説明

電子部品用トレイ

【課題】複数種の電子部品を夫々確実に保持可能であって、複数種の電子部品を同時に収納可能なトレイを提供することを目的とする。そして、電子部品が実装される製品の製造ラインの単純化、効率化が図られると共に、トレイの設計、金型製造等の費用を抑制することを目的とする。
【解決手段】平板体の表面に、夫々重なることなく別個独立の収納空間を形成する凹状の収納部であって、夫々異なる形状の第一収納部、第二収納部及び第三収納部を夫々複数設けると共に、同一形状の各収納部毎にまとめて配置したことを特徴とする電子部品用トレイ。

【発明の詳細な説明】
【技術分野】
【0001】
本発明は電子部品収納用トレイに関し、特に形状の異なる複数種の電子部品を同時に収納可能なトレイに関する。
【背景技術】
【0002】
ICや半導体モジュール等の電子部品を収納して、保管、運搬する容器として従来から、同一形状の収納凹部を複数設けたトレイが用いられている。このような従来のトレイは、複数設けれた収納凹部が同一形状であるために、収納する電子部品も同一形状のものに限定されていた。
【0003】
しかし、このような従来のトレイを用いて複数種の電子部品がセットで実装される製品を製造する場合には、異なる電子部品が収納された複数のトレイが必要となり、製造ラインが複雑で非効率となり、又、複数のトレイの設計、金型製造が必要となり、多大な費用が必要であった。
【0004】
そこで、収納凹部を複数の形状を組み合わせた平面形状に形成し、複数種類の電子部品を収納可能な電子部品用トレイが提案されている(特許文献1)。
【0005】
しかし、このトレイでは、組み合わされて重なる部分以下の大きさの電子部品を確実に保持して破損を防止することが出来ず、セットで実装される電子部品の形状の違い、例えば大小の差によっては、やはり複数種類のトレイが必要とされ、従来と同様の問題点があった。
【0006】
【特許文献1】特開平10−59472
【発明の開示】
【発明が解決しようとする課題】
【0007】
そこで、本願発明は複数種の電子部品を夫々確実に保持可能であって、複数種の電子部品を同時に収納可能なトレイを提供することを目的とする。そして、電子部品が実装される製品の製造ラインの単純化、効率化が図られると共に、トレイの設計、金型製造等の費用を抑制することを目的とする。又、電子部品のトレーへの出し入れが容易、確実なトレイを提供することをも目的とする。
【課題を解決するための手段】
【0008】
上記課題を解決するための本願発明は、電子部品を収納する複数の収納部を有するトレイであって、複数種類の形状の収納部を備え、夫々の収納部は画設されていることを特徴とする電子部品用トレイである。
【0009】
又、平板体の表面に、夫々画設された凹状の収納部であって、複数種類の形状の収納部を夫々複数設けると共に、同一形状の収納部毎に夫々まとめて配置したことを特徴とする電子部品用トレイである。
######
■ **作業指示**:
a) 電子部品用トレイの文章によると、特許文献1で提案されたトレイでは、収納凹部をどのような平面形状に形成していますか?
b) 電子部品用トレイの文章を、最後の段落に続けて書き進めてください。

■ **データセット部分**:
######
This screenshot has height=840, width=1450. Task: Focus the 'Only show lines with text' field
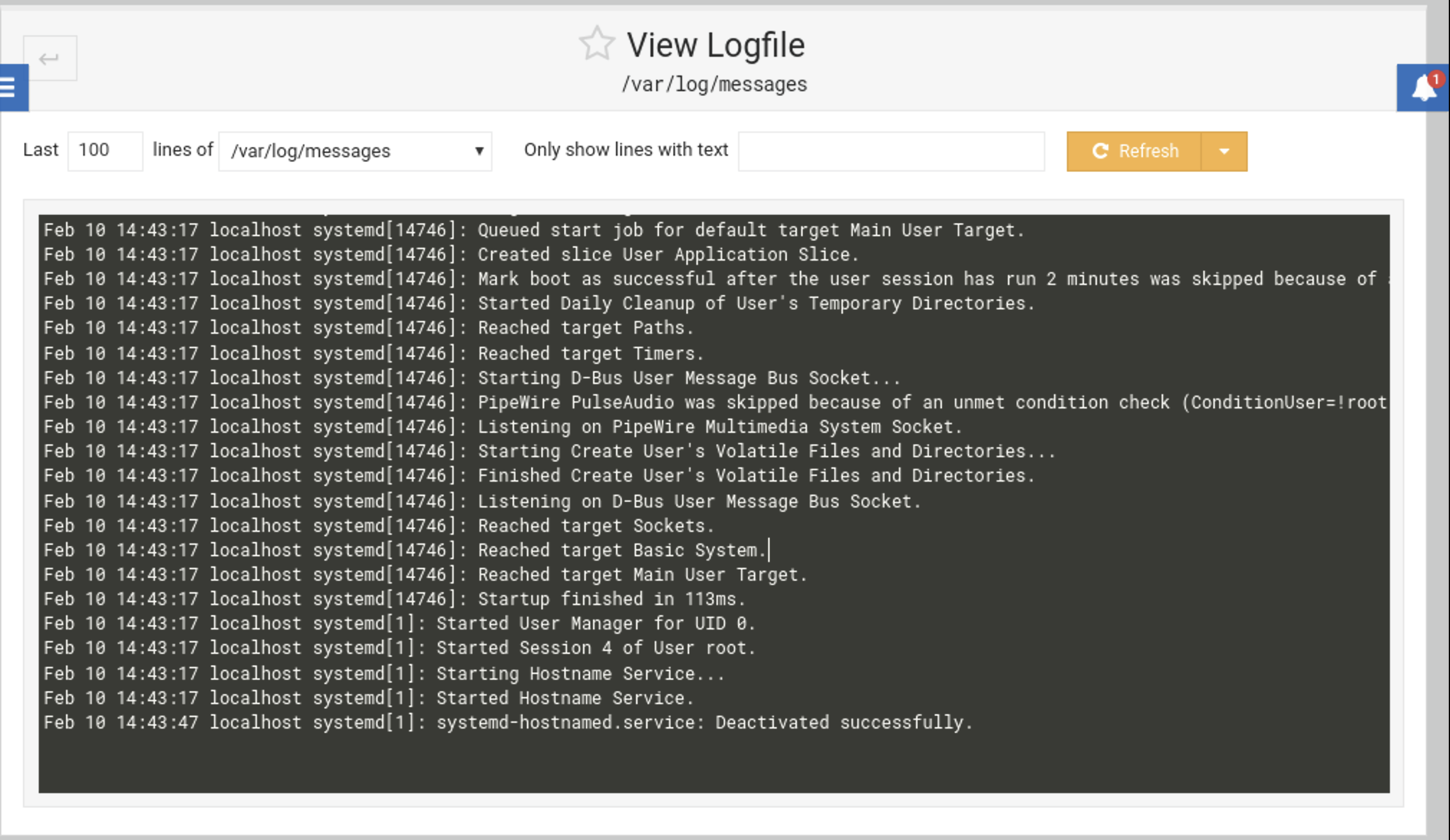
######
■ **回答一覧**:
a) 複数の形状を組み合わせた平面形状です。

b)
【0010】
又、平板体の表面に、夫々重なることなく別個独立の収納空間を形成する凹状の収納部であって、夫々異なる形状の第一収納部、第二収納部及び第三収納部を夫々複数設けると共に、同一形状の各収納部毎にまとめて配置したことを特徴とする電子部品用トレイである。
【0011】
更に、上記トレイは、収納部の側壁は上方に広がる傾斜状に形成されていることを特徴とする電子部品用トレイである。
【発明の効果】
【0012】
以上のような請求項1乃至3記載の本願発明によれば、複数種の電子部品を夫々確実に保持可能であって、複数種の電子部品を同時に収納可能となった。そして、電子部品が実装される製品の製造ラインの単純化、効率化が図られると共に、トレイの設計、金型製造等の費用を抑制することが可能となった。又、請求項4記載の発明によれば、電子部品のトレーへの出し入れが容易、確実となった。
【発明を実施するための最良の形態】
【0013】
以下本発明の実施の形態を図に従って説明する。電子部品用トレイ1は略正方形の平板体2と平板体2の下部外周に外方へ延設した縁部3、縁部3から下方へ延設した脚部4を備え、平板体2の表面21には電子部品を収納する複数の凹状の収納部5,5…が設けられている。脚部4の内周は平板体2が嵌合可能な形状としている。収納部5,5…は夫々画設されて互いの収納空間を侵すことがない。即ち、収納部5,5…は夫々重なることなく別個独立の収納空間を形成し、一の収納部5に一個の電子部品を収納可能としている。収納部5として第一収納部51、第二収納部52、第三収納部53の三種類が夫々異なる形状で、夫々複数設けられている。このことにより、異なる形状の電子部品を同時に収納可能となっている。尚、平板体2は正方形に限定されず、長方形状等としてもよい。
【0014】
電子部品用トレイ1はポリスチレン(PS)、ポリフェニレンエーテル(PPE)、液晶ポリマー(LCP)、ポリイミド(PI)、ポリカーボネート(PC)、ポリエチレン(PE)、ポリプロピレン(PP)等の合成樹脂を用いて射出成形等により形成する。又、電子部品用トレイ1の帯電防止のためにこれらの合成樹脂にカーボンブラック等を混合することが望ましく、より好ましくは発塵性のないカーボンナノチューブや高分子導電材等を混合することが望ましい。その他耐熱性、寸法安定性、硬さ等電子部品用トレイ1の性能の向上のために周知の各種充填材を用いることとしてもよい。
【0015】
第一収納部51、第二収納部52、第三収納部53は夫々異なる形状に形成するが、その平面形状及び深さは夫々収納する電子部品に応じて決定し、いずれの収納部5も一種類の対応する形状の電子部品のみ収納可能とすることにより、異なる電子分品を収納し、保持可能としている。通常その平面形状は正方形又は長方形であるが、これに限定されるものではない。収納部の形状は三種類ではなく、二種類或いは四種類以上としてもよい。夫々異なる形状の第一収納部51、第二収納部52、第三収納部53は夫々同一数を設けてもよく、異なる数を設けてもよい。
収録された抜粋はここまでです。